For all the people back on Earth, the crew of Apollo 8 has a message that we would like to send you. 

In the beginning God created the heaven and the earth.
And the earth was without form, and void; and darkness was upon the face of the deep.
And the Spirit of God moved upon the face of the waters. And God said, Let there be light: and there was light.
And God saw the light, that it was good: and God divided the light from the darkness.

Lovell then said,

And God called the light Day, and the darkness he called Night. And the evening and the morning were the first day.
And God said, Let there be a firmament in the midst of the waters, and let it divide the waters from the waters.
And God made the firmament, and divided the waters which were under the firmament from the waters which were above the firmament: and it was so.
And God called the firmament Heaven.

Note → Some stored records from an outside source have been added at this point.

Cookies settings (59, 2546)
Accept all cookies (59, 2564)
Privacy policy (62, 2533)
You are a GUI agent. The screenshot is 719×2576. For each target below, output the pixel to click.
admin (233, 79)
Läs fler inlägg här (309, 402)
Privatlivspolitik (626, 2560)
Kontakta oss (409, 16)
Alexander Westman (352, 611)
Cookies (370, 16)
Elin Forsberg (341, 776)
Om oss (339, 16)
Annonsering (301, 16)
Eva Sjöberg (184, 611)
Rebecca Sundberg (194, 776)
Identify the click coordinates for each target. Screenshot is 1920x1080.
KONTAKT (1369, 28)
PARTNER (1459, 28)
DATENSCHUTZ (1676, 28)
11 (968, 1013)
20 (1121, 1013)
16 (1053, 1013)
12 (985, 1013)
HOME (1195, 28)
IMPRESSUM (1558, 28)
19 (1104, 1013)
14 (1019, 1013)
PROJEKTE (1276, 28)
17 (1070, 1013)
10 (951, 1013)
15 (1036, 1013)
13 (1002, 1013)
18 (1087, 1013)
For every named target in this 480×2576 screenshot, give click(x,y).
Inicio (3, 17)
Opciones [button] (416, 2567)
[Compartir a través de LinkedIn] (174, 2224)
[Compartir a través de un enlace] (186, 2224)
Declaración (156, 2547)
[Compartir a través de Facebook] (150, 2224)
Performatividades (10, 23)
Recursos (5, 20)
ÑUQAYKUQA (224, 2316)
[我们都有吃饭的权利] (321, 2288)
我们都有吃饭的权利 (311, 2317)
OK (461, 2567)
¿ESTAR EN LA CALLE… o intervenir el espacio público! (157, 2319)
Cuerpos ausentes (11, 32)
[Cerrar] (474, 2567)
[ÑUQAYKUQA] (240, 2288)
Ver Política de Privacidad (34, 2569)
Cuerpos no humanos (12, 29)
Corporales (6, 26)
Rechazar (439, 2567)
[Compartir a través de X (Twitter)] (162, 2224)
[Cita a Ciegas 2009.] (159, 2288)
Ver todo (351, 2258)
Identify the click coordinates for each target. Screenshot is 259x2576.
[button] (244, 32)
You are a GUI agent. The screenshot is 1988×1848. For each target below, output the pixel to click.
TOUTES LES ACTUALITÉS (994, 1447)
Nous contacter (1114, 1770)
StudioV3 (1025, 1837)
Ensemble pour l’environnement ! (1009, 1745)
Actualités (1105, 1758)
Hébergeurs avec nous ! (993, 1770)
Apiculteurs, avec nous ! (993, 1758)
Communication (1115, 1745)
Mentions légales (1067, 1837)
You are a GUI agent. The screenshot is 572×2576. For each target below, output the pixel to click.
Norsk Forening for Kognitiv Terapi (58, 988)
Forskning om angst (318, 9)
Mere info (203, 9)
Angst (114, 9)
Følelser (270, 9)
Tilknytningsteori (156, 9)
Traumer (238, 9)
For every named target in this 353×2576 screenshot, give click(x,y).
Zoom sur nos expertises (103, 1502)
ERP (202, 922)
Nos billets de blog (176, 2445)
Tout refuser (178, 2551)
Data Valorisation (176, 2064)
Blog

And the evening and the morning were the second day.

Borman added,

And God said, Let the waters under the heavens be gathered together unto one place, and let the dry land appear: and it was so.
And God called the dry land Earth; and the gathering together of the waters called the Seas: and God saw that it was good.

Borman then closed the telecast saying, “And from the crew of Apollo 8, we close with good night, good luck, a Merry Christmas, and God bless all of you—all of you on the good Earth.” 

The Bigger Picture of Christmas

There is a great lesson we can learn from this fifty-two-year-old broadcast. Christmas is not just about Jesus’ coming to save us from our sins. Of course, Jesus’ birth, life, death and resurrection is about reconciling the lost, but it is the beginning of so much more.

He has come to redeem the whole creation, to make all things new. By putting Christmas together with Genesis chapter 1, the broadcast reminds us of a bigger picture.

We still have some of the original glory of the creation around us, and it can make us forget the far-reaching damage caused by Adam’s original sin. As theologian Mike Wittmer writes in his book, Heaven Is a Place on Earth: Why Everything You Do Matters to God,

The trajectory of human sin ricochets into the farthest corners of creation, destroying first ourselves, then human society, and finally the animals and even the earth itself.

It is God’s goal through his son Jesus Christ to restore this broken world. All of it. The people, the animals, and even the dirt. That work began with a baby, born in a manger, and celebrated at Christmastime.

Our Role in the Christmas Play

We, as followers of this newborn King, have a role—a part to play—in this grand production. While we understand that the full restoration awaits the second coming of Christ, we have responsibilities in the here and now. Warren Cole Smith and John Stonestreet explain it this way in their book, Restoring All Things: God’s Audacious Plan to Change the World through Everyday People:

First, we are ambassadors of the full redemptive work of Jesus Christ. This includes, but is also more than, the rescue of individual souls. The story, as told in Scripture, is the restoration of all things that culminates in the New Heavens and New Earth, when all wrongs will be made right again.

Second, we are not only saved from sin and death but also saved to the life God intended for His image bearers from the beginning. Humans were placed in the world to care for it, and though the fall frustrates our efforts, Christ restores that identity and calling [emphasis in original].

As IFWE contributor James Clark said, “In one sense we rest in Christ’s finished work on the cross, but in another sense our task is just beginning. Each of us has something to contribute to the great work of restoration.” When the work of restoration is complete, the Earth will truly be “good” again, and we get to be a part of that. 

The message of Christmas, connected with Genesis, and proclaimed from the moon by the Apollo 8 astronauts, is this: The earth was good once, and it will be again. Isn’t that amazing?